Pi3B+ LibreELEC 10.0.2 - terrible HEVC performance.

  • Hi,

    I just upgraded the pi3B+ to LibreELEC 10.0.2 (LibreELEC-RPi2.arm-10.0.2.img.gz) to test it out Kodi v19.x and notice the HEVC performance is really bad.

    I noticed that the "Allow Hardware acceleration - MMAL" is no longer there and is replaced with DRM Prime.

    When DRM Prime enabled (by default) it is terrible and cannot play any HEVC files.
    Tested on 720p 10bit HEVC

    Kodi settings

    Allow using DRM PRIME decoder = ON

    Allow hardware acceleration using DRM PRIME prime = ON

    =there is audio but no video, just shows GUI with loading icon

    Allow using DRM PRIME decoder = ON

    Allow hardware acceleration using DRM PRIME prime = OFF

    =there is audio but no video, just shows GUI with loading icon

    Allow using DRM PRIME decoder = OFF

    Allow hardware acceleration using DRM PRIME prime = OFF

    -720p 10 bit HEVC playable but has lots of drop frames, so not great to watch since it video playback is not smooth.

    Skipping forward/back is really glitchy.

    -720p HEVC seems to play video without issue.

    -1080p 10bit HDR not playable due to extreme laggyness/slowness and probably lots of drop frames..

    Previously on Kodi V18.9 (LibreELEC-RPi2.arm-9.2.8.img.gz)

    I was able to play HEVC 720 10bit and 1080p 10bit HDR smoothly (no video or audio issues).

    I have reverted back to 9.2.8 because there is no benefit and a lot of negatives when upgrading to 10.0.2

    Questions

    What is the purpose of putting out a 10.02 image for pi3b+ if the performance is worse than previous 9.2.8?

    -HEVC 720 10bit and 1080p 10bit HDR is now no longer watchable...

    Why was MMAL removed and replace with DRM PRIME (enabled by default) which is useless on the Pi3B+?

    Will DRM PRIME ever get proper HEVC hardware acceleration as good as MMAL and how long we can expect to wait for proper support?

    -At this stage DRM PRIME is just terrible and has no benefit for HEVC decoding, and it actually makes HEVC decoding worse.

  • What is the purpose of putting out a 10.02 image for pi3b+ if the performance is worse than previous 9.2.8?

    -HEVC 720 10bit and 1080p 10bit HDR is now no longer watchable...

    Why was MMAL removed and replace with DRM PRIME (enabled by default) which is useless on the Pi3B+?

    Will DRM PRIME ever get proper HEVC hardware acceleration as good as MMAL and how long we can expect to wait for proper support?

    -At this stage DRM PRIME is just terrible and has no benefit for HEVC decoding, and it actually makes HEVC decoding worse.

    The purpose of releasing is so that users who need to run Matrix (and in the near-ish future, Nexus) can update their devices.

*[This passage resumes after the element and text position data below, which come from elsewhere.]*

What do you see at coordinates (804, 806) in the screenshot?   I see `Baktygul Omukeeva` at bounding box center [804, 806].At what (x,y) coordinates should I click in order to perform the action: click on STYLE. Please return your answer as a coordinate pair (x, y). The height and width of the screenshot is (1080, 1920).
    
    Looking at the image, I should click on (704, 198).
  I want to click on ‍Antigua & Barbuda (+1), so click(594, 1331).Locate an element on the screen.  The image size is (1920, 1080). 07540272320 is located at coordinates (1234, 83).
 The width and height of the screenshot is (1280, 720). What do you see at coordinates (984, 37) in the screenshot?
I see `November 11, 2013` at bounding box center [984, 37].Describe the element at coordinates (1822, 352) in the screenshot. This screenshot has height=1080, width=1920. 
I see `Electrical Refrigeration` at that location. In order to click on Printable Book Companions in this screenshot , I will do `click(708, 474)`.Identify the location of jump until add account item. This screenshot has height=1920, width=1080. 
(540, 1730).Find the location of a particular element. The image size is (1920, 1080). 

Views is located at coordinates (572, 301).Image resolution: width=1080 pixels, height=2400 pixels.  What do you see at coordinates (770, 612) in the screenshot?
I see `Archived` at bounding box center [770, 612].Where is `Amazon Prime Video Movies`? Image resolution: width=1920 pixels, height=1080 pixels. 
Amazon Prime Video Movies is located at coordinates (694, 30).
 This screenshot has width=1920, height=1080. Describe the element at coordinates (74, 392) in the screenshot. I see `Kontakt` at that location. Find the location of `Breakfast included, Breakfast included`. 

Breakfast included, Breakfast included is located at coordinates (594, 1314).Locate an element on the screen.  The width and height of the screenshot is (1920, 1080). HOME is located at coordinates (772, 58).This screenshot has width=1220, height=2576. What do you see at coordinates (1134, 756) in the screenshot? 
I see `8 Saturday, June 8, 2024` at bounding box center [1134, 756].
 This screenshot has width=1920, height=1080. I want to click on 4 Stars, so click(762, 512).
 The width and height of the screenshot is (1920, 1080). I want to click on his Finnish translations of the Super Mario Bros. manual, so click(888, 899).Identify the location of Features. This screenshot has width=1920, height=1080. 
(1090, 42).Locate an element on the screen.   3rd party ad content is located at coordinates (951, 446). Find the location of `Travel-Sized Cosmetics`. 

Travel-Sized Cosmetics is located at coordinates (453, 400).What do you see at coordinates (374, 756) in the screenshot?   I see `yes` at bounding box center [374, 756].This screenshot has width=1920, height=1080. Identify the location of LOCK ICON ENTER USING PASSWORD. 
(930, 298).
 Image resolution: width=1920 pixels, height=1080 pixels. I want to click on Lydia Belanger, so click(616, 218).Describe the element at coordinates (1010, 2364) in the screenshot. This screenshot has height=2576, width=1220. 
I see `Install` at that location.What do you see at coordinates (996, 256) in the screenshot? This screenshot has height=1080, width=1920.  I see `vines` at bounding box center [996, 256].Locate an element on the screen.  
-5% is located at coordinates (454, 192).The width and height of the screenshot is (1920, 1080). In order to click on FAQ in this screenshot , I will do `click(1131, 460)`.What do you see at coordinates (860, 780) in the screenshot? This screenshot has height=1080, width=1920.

For users with older RPi hardware it's a mixed bag because the upstream switch to a common GBM/V4L2 video pipeline (standardisation) means there is no longer any support for the older OMX/MMAL decoders. They were removed (along with iMX6 and Amcodec) to reduce the code spaghetti that had made Kodi increasingly impossible to maintain (fix something for one and you break something elsewhere): we did table-napkin maths at Kodi DevCon and estimated 38 decoding path combinations are reduced to 6 paths and with more work can reach 4 in the future. When it is used used with appropriate hardware, DRMPRIME is great. For example: For hardware with appropriate kernel drivers Kodi now supports HDR properly with 8/10/12 bit output - HDR support on RPi4 is now awesome (the comparison with LE 9.2 is night/day).

    The software optimisation done for HEVC under the older proprietary decoders was extremely clever, but also a huge hack, and requires a substantial 50,000 lines-of-code patch to ffmpeg that would never, ever, be upstreamable. In the mid-term future we will be running ffmpeg with upstream only code and no meaningful patches. That makes distro maintenance a lot easier, not just for LE, and means RPi hardware will start working the same on all distro's and not just the limited few dumb enough to allow 50,000 LOC patches in their codebases.

    There is no plan to redo the huge invasive code hack for older RPi hardware because (as before) it would never be upstreamable. After 10-years of hoarding custom patches in their own Linux fork the RPi Foundation has learned the cost of downstream development and the value of upstreaming. LE and Team Kodi have been one of the catalysts for change in their approach. We're proud of that, and we've been thanked for pushing them into making the changes, because standardising and upstreaming is benefitting their business model.

    So .. as has been published multiple times; you are welcome to continue using LE9.2 if you depend on HEVC support.